Exercise instructions:
Pictures are to be left out. Return exactly the lines below from the one with "The image size" up to and including the one with "The width and height of the screenshot is (856, 480).".

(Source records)
#####
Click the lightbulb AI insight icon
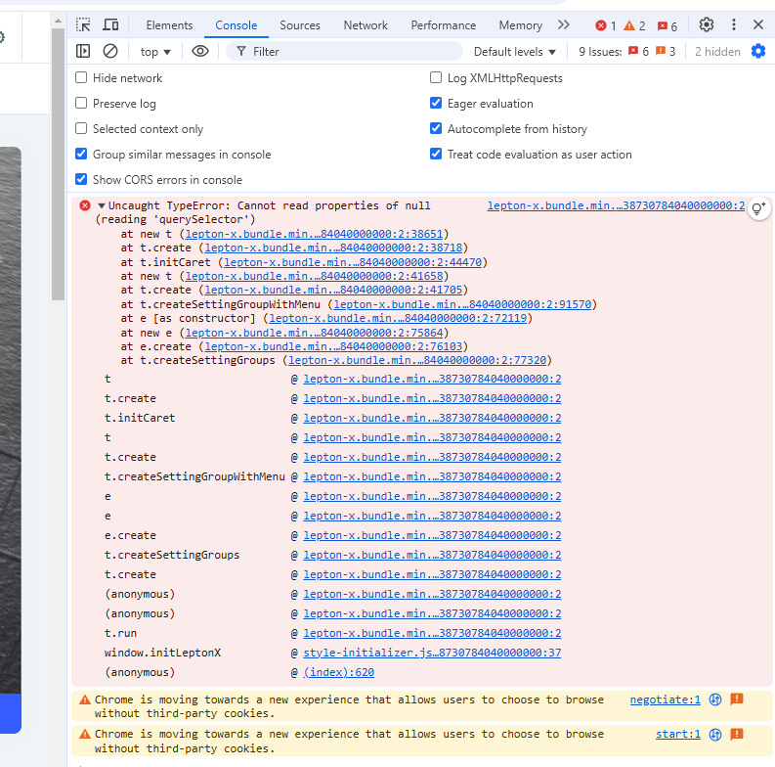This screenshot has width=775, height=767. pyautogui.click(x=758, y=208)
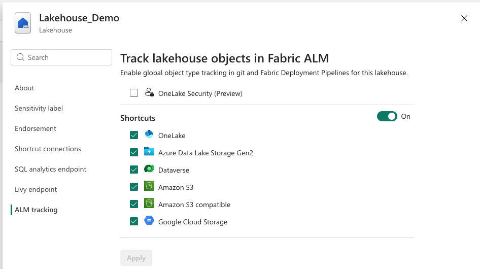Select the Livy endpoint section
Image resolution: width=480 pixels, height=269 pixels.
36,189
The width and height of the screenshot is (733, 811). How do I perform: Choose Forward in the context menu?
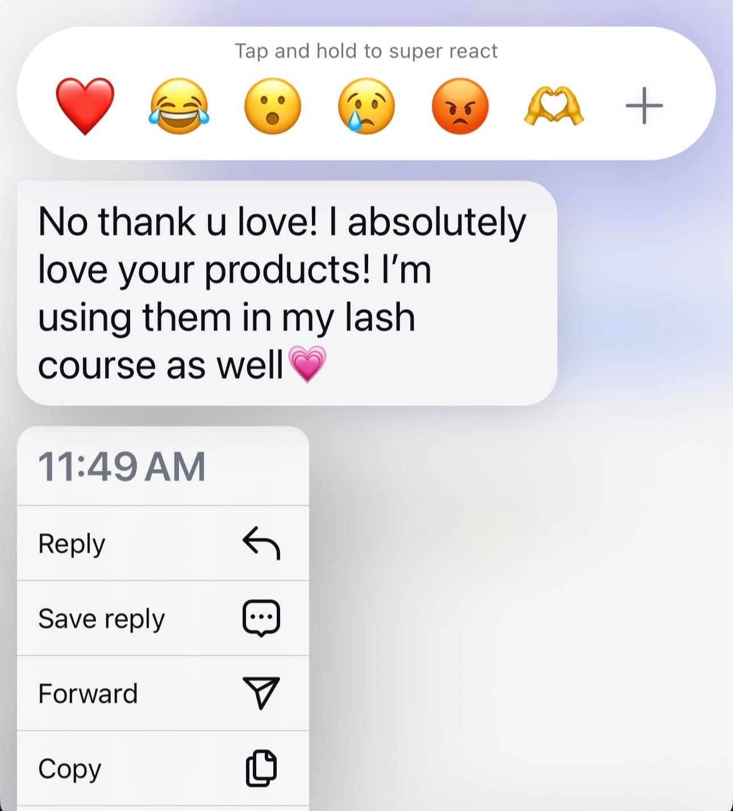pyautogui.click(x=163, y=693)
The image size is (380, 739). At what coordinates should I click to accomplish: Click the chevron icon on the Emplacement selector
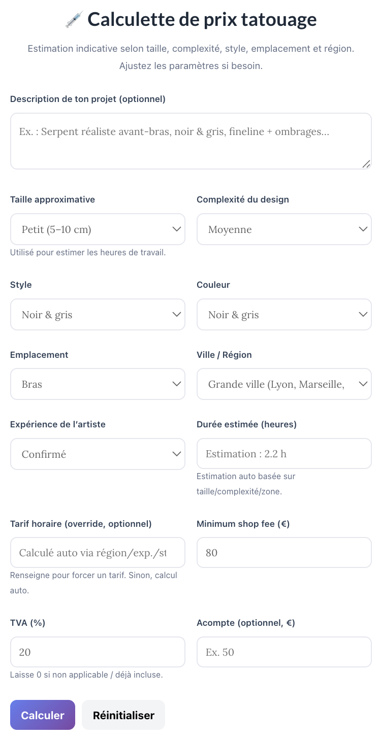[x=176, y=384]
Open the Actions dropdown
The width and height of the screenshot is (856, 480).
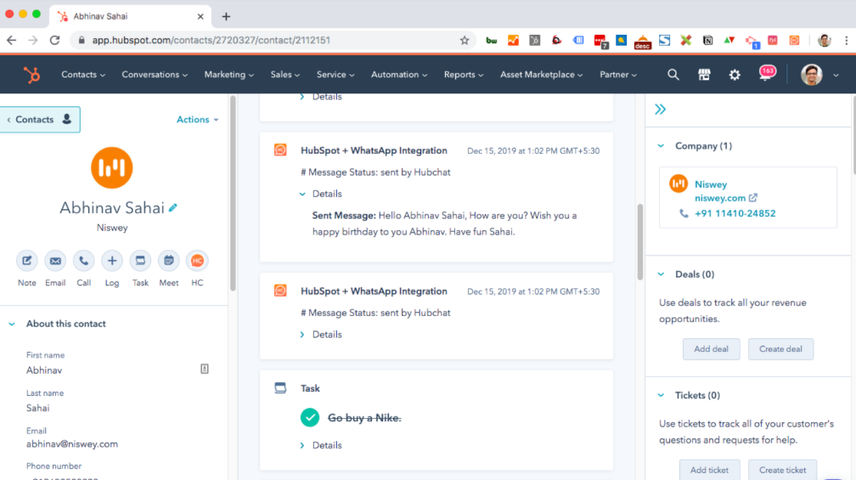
#####
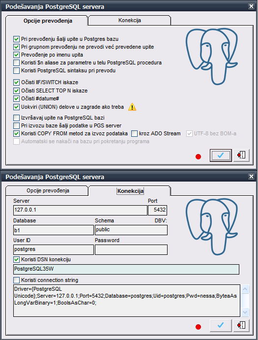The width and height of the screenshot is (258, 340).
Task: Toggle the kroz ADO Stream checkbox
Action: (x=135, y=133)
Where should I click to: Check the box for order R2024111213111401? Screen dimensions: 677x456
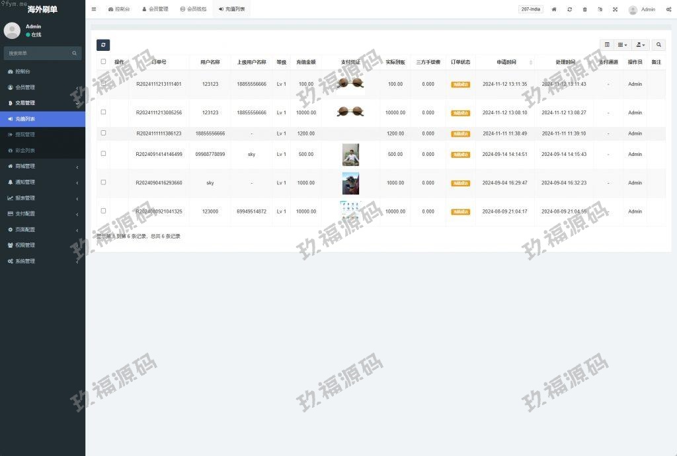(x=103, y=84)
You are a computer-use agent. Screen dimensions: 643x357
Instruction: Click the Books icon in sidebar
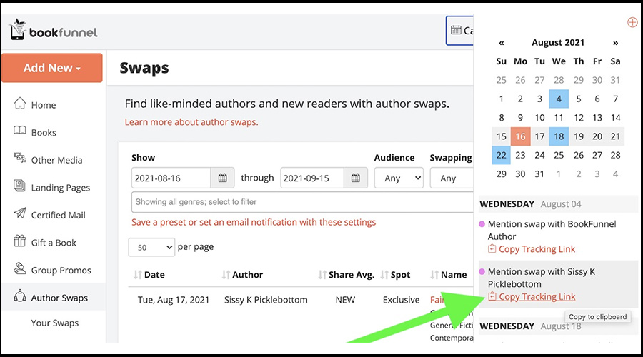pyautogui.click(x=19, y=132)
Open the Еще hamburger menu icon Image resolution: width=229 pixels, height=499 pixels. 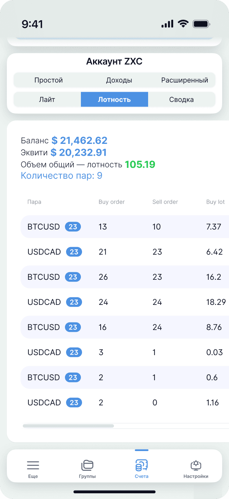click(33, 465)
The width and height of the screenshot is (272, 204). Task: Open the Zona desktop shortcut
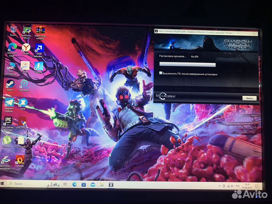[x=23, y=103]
#####
Completed task:
The image size is (380, 739). At what coordinates should I click to accomplish: Click the chevron icon on the Emplacement selector
[x=176, y=384]
Open the Actions dropdown
The width and height of the screenshot is (856, 480).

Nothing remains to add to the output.